September 2, 2008 on 8:38 pm | In Artists Way | 2 Comments

Yesterday one of the quotes I ended my post with was “In order to recover as an artist, you must be willing to be a bad artist. Give yourself permission to be a beginner.” That seems to be my quote of the day today. I worked on some of the time travel exercises and thought about all the different careers I might have chosen, but in my morning pages and as I fruitlessly checked my Illustration Friday post for a comment more times than I would care to admit I realized I really really don’t want to be a bad artist.  My father is an accomplished artist and as a child everyone thought I was a natural. Even in kindergarten I would not have called myself a beginner. But as someone who only makes art in fits and starts it is silly to think that I could just pick up a brush or a pencil at will and create a masterpiece every time. It is ridiculous to see myself type it out, but I believed it. I’ve created myself a list of the major things my censor repeats to me that I need to battle. Being willing to be a bad artist may not be my biggest obstacle in becoming “brilliant and prolific” but it surely ranks in the top 3.

Starting the Artist’s Way

September 1, 2008 on 3:56 pm | In Artists Way | 1 Comment

The Artist’s Way Collective begins today.   I feel like I started 2 weeks ago when I read the intro chapters and went ahead and got started with the morning pages.  I did not manage to write them first thing every morning but I did write 3 pages a day. So far I am loving the process.  I have kept a journal off and on since I was in junior high.  Growing up I thought that if I was going to be a famous artist someday I needed to keep  track of my correspondence and write in journals for the sake of my future biographers. Needless to say there is a quite a lot of posturing and self-consciousness in a lot of what I wrote. Then about 5 years ago when I started my sporadic attempts at blogging I found that even when I wasn’t planning writing for possible inclusion in a web log I was still often using a certain tone and structure that lent itself to being read by someone else. Cameron’s permission to let the morning pages be whatever they are has been so freeing to me. I have not tried to sound deep, or thoughtful or mature, I have just let myself literally write whatever has come to mind, and that has include things nonsense like, “there are only 3 more lines on this page and if I write about their existence I will fill up 2 and then I can write about them.” And I love that that’s ok. I am however still very self-conscious about this, the blogging, part of the process. When I writing pretty regularly at Xanga I only had 3 people who regularly read what I was writing and 2 of them were very close friends. Then when I made my attempt with MySpace, again a very small number of viewers all of whom I knew. Now participating in Illustration Friday and The Artists Way Collective the possibility of actually communicating with a wider range of people has opened up. I must admit I am a little terrified but rather exhilarated too.  I really do want to push myself past being an “artsy person” and into being an artist. I want to be able to make affirmations that include the word “prolific” without wincing. And if pushing myself as far out of my comfort zone as I can bear and then typing about it will get me there, well, I’m still in.

From Chapter 1:

“Very often audacity, not talent, makes one person an artist and another a shadow artist.”
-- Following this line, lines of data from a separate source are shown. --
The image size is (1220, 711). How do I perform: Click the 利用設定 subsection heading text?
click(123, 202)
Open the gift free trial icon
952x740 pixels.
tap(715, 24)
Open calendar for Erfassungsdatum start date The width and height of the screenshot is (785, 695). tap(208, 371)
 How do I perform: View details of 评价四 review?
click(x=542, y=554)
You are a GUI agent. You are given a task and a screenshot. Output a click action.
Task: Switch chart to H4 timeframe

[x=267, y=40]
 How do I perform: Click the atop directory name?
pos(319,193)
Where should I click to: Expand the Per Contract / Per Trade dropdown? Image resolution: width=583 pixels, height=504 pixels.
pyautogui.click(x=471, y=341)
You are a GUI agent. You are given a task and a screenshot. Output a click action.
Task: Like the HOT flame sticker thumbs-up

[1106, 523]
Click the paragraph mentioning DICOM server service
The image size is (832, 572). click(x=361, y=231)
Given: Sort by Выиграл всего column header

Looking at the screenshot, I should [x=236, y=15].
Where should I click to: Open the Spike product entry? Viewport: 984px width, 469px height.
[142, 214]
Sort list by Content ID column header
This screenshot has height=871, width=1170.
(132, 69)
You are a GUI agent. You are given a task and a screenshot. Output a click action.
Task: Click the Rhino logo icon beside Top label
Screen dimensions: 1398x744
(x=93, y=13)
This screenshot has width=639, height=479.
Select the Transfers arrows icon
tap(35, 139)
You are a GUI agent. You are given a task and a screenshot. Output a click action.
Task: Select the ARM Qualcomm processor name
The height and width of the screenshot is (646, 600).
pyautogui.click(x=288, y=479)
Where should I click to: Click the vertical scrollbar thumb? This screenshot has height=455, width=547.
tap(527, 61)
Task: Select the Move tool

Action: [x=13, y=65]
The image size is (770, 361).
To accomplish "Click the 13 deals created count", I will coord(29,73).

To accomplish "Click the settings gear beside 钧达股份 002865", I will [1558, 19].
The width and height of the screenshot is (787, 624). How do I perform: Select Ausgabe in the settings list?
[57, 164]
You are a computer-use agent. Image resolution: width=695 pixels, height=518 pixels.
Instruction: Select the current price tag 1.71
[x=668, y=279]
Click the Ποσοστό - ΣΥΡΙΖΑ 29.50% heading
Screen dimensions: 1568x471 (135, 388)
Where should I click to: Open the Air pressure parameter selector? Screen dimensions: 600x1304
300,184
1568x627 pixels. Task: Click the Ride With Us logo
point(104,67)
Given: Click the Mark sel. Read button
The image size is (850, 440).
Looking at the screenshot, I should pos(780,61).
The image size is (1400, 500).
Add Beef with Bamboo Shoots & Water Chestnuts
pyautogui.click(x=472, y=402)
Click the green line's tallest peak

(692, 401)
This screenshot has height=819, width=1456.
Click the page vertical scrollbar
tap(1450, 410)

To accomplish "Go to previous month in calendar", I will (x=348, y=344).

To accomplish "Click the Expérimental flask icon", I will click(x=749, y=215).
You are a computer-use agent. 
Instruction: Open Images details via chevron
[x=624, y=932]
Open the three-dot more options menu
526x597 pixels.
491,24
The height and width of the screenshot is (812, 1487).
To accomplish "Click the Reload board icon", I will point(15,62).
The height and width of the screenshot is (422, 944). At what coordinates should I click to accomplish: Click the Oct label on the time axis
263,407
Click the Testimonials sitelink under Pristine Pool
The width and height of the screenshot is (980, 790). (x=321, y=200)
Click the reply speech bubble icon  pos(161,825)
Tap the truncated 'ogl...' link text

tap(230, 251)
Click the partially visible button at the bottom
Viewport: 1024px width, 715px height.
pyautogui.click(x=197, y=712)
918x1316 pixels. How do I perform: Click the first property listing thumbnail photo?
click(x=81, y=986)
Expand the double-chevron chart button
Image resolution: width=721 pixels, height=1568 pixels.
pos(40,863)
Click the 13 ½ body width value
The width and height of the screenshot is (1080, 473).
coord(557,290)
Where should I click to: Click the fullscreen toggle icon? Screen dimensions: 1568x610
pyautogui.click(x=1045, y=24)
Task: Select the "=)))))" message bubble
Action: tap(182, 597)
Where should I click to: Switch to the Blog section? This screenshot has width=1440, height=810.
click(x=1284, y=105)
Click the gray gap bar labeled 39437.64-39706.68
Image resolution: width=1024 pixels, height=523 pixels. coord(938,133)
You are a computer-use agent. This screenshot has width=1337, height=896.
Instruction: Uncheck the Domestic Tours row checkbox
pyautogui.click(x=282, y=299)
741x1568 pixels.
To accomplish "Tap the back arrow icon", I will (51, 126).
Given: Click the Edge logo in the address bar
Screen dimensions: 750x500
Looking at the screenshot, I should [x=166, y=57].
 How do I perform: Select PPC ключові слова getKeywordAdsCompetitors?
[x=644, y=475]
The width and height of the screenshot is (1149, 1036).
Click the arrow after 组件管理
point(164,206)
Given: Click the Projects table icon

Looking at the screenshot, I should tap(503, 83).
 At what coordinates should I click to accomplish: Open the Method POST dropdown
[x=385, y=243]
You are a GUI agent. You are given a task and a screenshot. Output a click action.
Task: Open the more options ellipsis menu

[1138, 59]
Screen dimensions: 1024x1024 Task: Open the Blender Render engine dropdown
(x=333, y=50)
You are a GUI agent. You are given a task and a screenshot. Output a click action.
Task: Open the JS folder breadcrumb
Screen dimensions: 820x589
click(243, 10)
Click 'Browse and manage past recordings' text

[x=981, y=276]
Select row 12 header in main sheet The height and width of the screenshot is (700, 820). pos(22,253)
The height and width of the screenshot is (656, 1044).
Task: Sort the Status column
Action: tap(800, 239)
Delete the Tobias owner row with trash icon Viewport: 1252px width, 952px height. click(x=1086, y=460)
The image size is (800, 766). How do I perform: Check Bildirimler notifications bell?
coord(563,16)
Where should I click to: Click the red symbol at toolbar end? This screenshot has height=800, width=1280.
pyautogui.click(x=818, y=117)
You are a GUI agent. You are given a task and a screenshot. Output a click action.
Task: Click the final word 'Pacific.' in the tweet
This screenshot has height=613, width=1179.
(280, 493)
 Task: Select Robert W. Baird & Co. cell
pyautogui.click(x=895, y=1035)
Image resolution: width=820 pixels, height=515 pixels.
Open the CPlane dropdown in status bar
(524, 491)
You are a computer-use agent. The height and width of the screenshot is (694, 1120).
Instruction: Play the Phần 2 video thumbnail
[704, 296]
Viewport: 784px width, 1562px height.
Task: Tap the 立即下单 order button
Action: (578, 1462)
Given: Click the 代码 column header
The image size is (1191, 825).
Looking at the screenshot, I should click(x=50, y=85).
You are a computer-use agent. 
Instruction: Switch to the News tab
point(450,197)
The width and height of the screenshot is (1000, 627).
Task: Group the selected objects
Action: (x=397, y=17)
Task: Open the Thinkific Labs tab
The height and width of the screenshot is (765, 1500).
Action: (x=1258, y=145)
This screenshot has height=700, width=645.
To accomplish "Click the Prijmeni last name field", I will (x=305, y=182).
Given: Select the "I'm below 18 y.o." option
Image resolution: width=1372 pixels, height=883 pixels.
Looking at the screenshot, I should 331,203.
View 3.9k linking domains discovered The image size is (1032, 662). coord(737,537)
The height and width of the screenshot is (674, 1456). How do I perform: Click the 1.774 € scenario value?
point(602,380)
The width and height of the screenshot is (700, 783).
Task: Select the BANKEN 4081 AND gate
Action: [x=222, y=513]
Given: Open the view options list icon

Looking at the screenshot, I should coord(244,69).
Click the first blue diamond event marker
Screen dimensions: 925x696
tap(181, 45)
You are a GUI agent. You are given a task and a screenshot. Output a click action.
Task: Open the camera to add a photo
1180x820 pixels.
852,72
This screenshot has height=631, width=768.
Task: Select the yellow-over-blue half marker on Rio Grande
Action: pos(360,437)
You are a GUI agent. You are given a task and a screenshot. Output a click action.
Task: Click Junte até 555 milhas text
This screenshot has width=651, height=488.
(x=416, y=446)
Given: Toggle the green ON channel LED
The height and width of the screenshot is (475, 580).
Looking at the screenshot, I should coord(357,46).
“In order to recover as an artist, you must be willing to be a bad artist. Give yourself permission to be a beginner.”

“Most of the time when we are blocked in an area of our life it is because we feel safer that way.”

The Censor

August 27, 2008 on 6:54 am | In Artists Way | 1 Comment

As I’m reading the introductory chapters of The Artist’s Way the idea of a censor, “our own internalized perfectionist, a nasty internal and external critic, who resides in our brain and keeps up a constant stream of subversive remarks” rang true to me. I know exactly how that voice sounds. Silencing it, or least subduing it a bit sounds great to me. So since the book said drawing a cartoon version of it would help I drew three.

The first one I did was making the censor a prim little demon perched on my shoulder. She certainly looked like a “cunning foe,” but when I went to paste her in my notebook she didn’t seem right somehow. I reread the chapter and the suggestion to, “think of your Censor as a cartoon serpent slithering around your creative Eden, hissing vile things to keep you off guard.” So I went with serpent. My next drawing I like a lot. I think it captures well how immobilized I’ve been creatively for so many years. But in that drawing it looked like the Censor was winning and that just won’t do. So I tried one more time and I think I got it. So Censor beware. I’m ready to start fighting back.